- Ready in: 1 hour 15 minutes
- Serves: 4
- Complexity: very easy
- kcal: 284
- 2 cups parboiled white rice
- 4 cups tomato sauce
- 1 tbsp tomato paste
- 1 onion
- 4 OXO cubes
- 1 tbsp SIDS SALT & PEPPER
- 1 tbsp cajun seasoning
- 1 cup mixed vegetables
- 1 cup diced chicken
- ½ tsp SIDS CRAZY SALT
- ½ cup rice bran oil
- 2 cups water
Dice the onion. Heat the oil on medium heat and add the onions and SIDS SALT & PEPPER. Add in the tomato sauce, tomato paste, chicken, SIDS CRAZY SALT and let it cook. You will know when the tomato starts cooking because it will start to clump together.
Note: Taste your stew. Your jollof rice is only as delicious as your stew is. It needs to be sweeter than normal to compensate for the rice you’re about to add, so if it’s a bit too ‘sweet’ now, it’s okay.
Something seemingly strange happens now - we add water to the stew we just cooked. This is so there’s enough moisture to cook the rice. Add in the mixed vegetables and rice now as well. Stir everything together once and then cover until the water is dry.
Note: Do not open till the water is dry. I try to use a pot that has a glass cover so I can see. The steam cooks the rice. It is important to prevent steam from escaping till the rice is cooked.
Once dry, and the rice is cooked, stir everything up, turn off the heat and open the cover and let it air out for a few minutes.
Hint: Save some for the next day, Jollof rice tastes even better the next day.
History: Jollof rice is one of the most common dishes in West Africa. There are several regional variations in name and ingredients, for example, in Mali it is called zaamè in Bamanankan. The dish's most common name of Jollof derives from the name of the Wolof people, though in Senegal and Gambia the dish is referred to in Wolof as ceebu jën or benachin. In French-speaking areas, it is called riz au gras. Despite the variations, the dish is "mutually intelligible" across the regions had become the best known African dish outside the continent.

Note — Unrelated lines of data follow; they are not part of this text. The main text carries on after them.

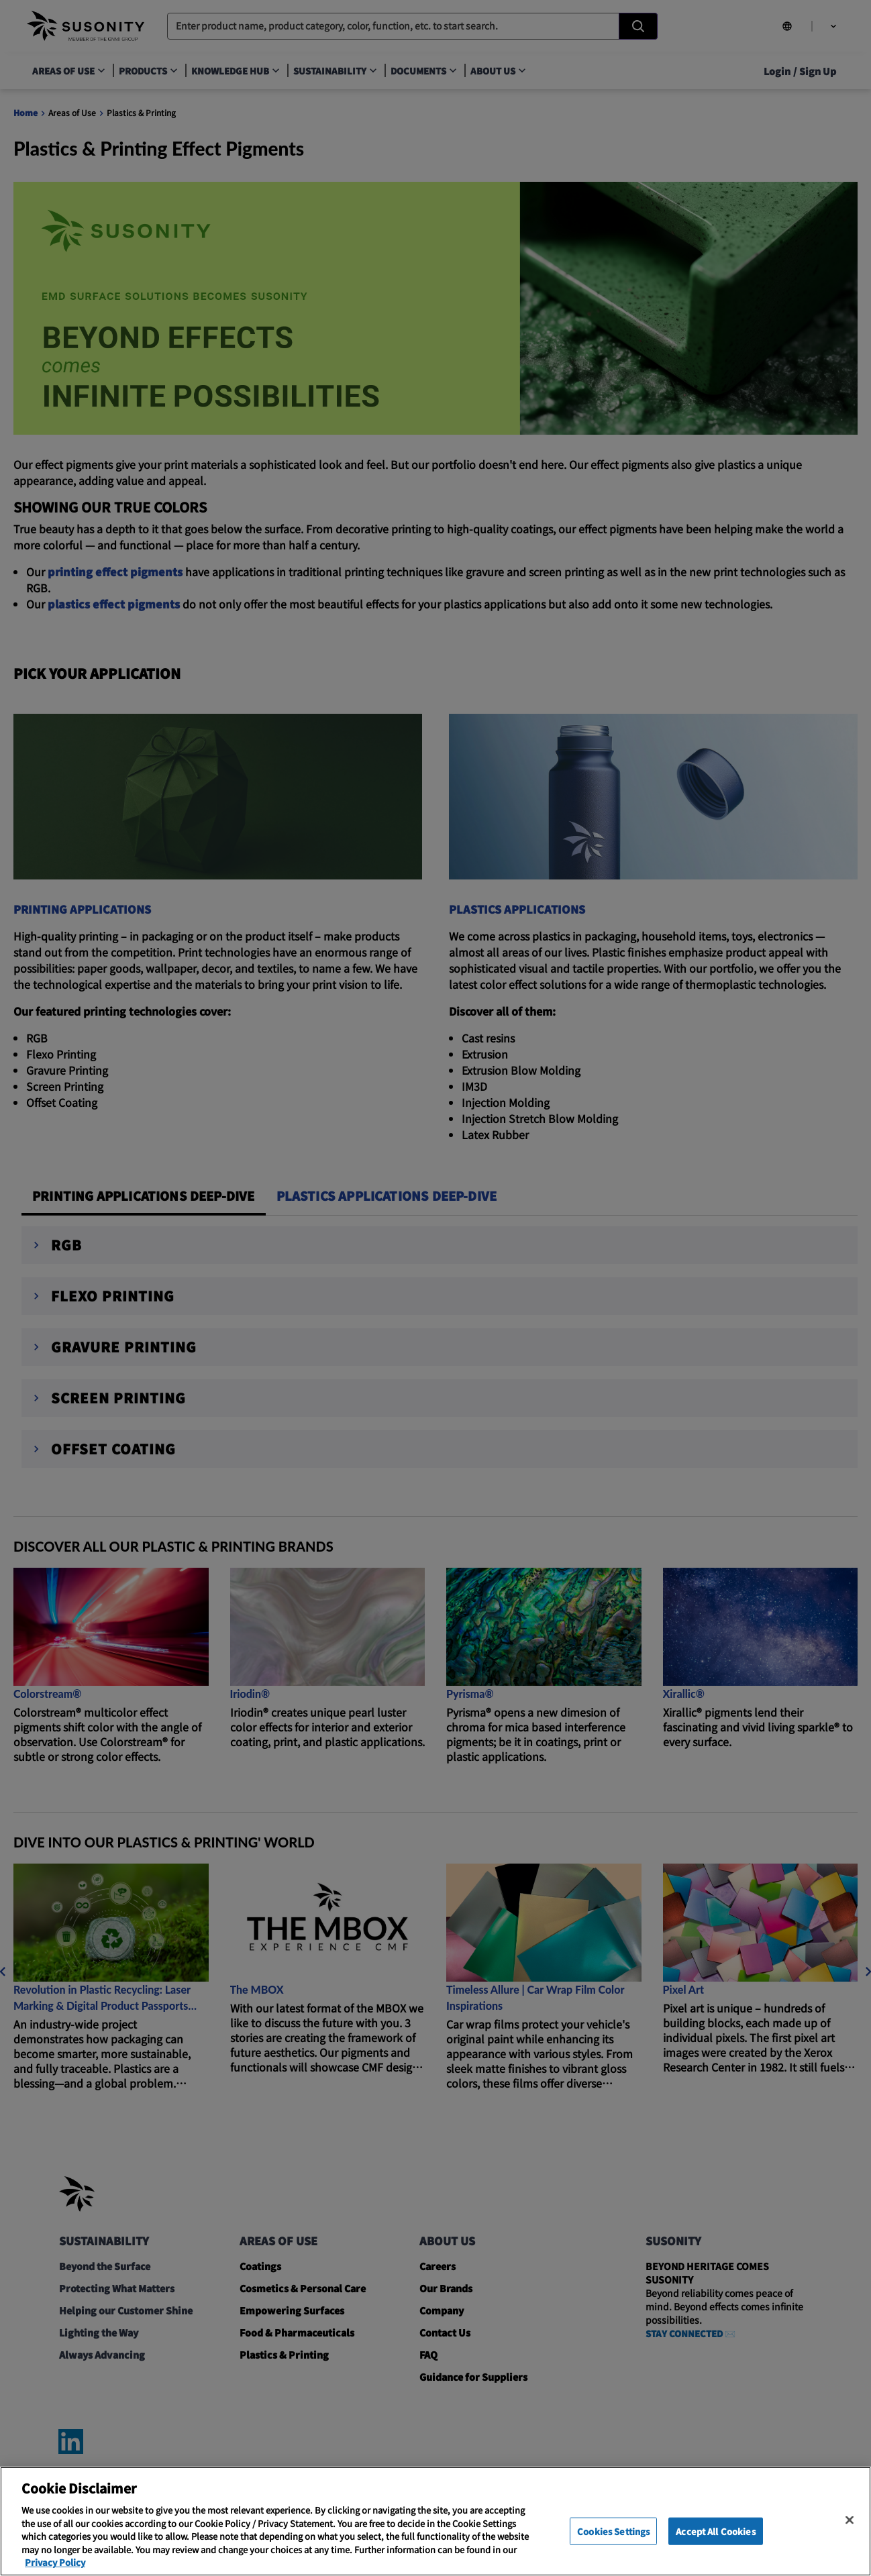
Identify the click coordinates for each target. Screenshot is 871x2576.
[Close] (849, 2519)
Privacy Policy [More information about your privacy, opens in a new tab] (55, 2562)
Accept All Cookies (715, 2530)
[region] (435, 2521)
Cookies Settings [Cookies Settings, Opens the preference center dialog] (613, 2530)
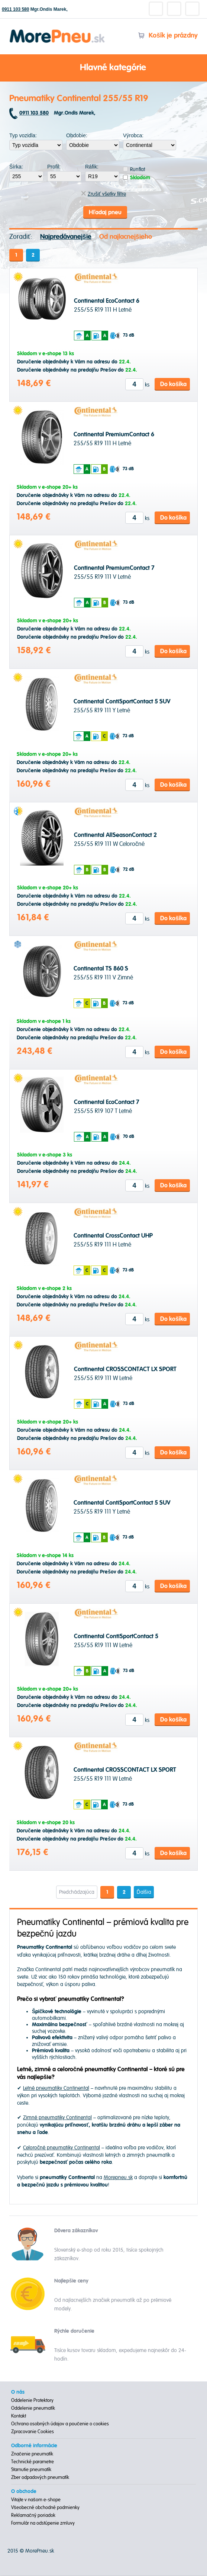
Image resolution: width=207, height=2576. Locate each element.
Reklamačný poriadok (33, 2516)
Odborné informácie (34, 2446)
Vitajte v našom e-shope (36, 2500)
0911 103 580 (15, 9)
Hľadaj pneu (105, 212)
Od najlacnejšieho (125, 237)
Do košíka (173, 384)
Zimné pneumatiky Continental (57, 2118)
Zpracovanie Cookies (32, 2432)
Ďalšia (143, 1892)
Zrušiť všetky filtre (103, 194)
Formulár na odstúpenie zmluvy (43, 2524)
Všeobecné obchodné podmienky (45, 2508)
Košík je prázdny (168, 35)
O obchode (23, 2492)
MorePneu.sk (39, 2551)
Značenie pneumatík (32, 2454)
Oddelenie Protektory (32, 2401)
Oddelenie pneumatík (33, 2409)
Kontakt (18, 2416)
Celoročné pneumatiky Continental (61, 2148)
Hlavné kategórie (103, 68)
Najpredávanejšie (65, 237)
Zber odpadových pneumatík (40, 2478)
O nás (18, 2392)
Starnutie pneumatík (31, 2470)
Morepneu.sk (57, 31)
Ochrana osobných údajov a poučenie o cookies (60, 2424)
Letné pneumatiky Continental (56, 2089)
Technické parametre (32, 2462)
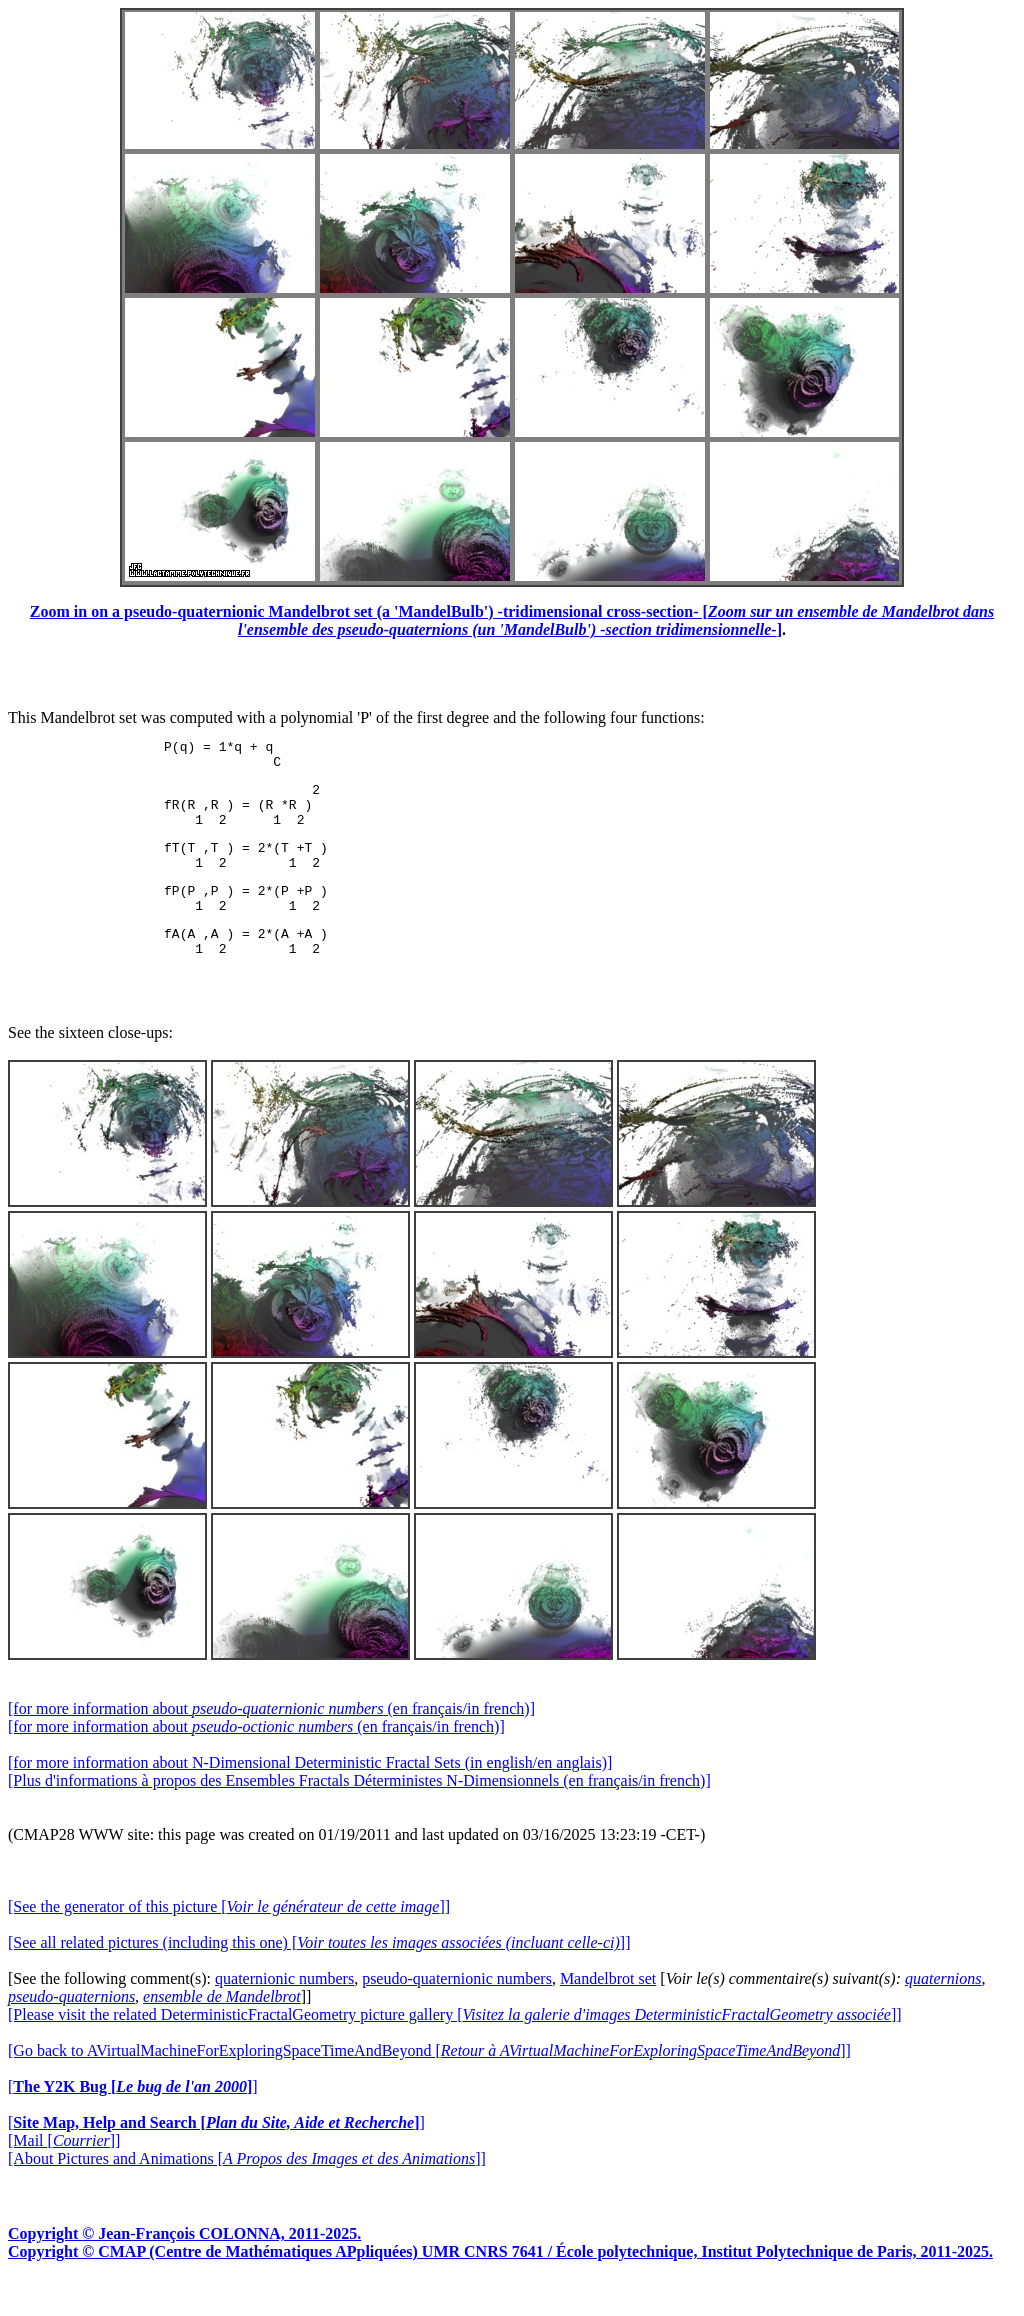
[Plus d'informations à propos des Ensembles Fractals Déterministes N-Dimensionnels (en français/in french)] (359, 1813)
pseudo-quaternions (71, 2029)
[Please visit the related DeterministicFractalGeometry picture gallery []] (455, 2047)
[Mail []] (64, 2173)
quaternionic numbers (284, 2011)
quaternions (943, 2011)
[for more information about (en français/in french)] (271, 1741)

Based on its name, the origins of jollof rice can be traced to the Senegambian region that was ruled by the Jolof Empire. Food and agriculture historian James C. McCann considers this claim plausible given the popularity of rice in the upper Niger valley, but considers it unlikely that the dish could have spread from Senegal to its current range since such a diffusion is not seen in "linguistic, historical or political patterns". Instead he proposes that the dish spread with the Mali empire, especially the Djula tradespeople who dispersed widely to the regional commercial and urban centers, taking with them economic arts of "blacksmithing, small-scale marketing, and rice agronomy" as well as the religion of Islam. Marc Dufumier, Emeritus Professor of Agronomy, proposes a more recent origin for the dish, which may only have appeared as a consequence of the colonial promotion of intensive peanut cropping in central Senegal for the French oil industry, and where commensurate reduction in the planted area of traditional millet and sorghum staples was compensated by forced imports of broken rice from Southeast Asia. It may then have spread throughout the region through the historical commercial, cultural and religious channels linking Senegal with Ghana, Nigeria and beyond, many of which continue to thrive today, such as the Tijāniyyah Sufi brotherhood bringing thousands of West African pilgrims to Senegal annually.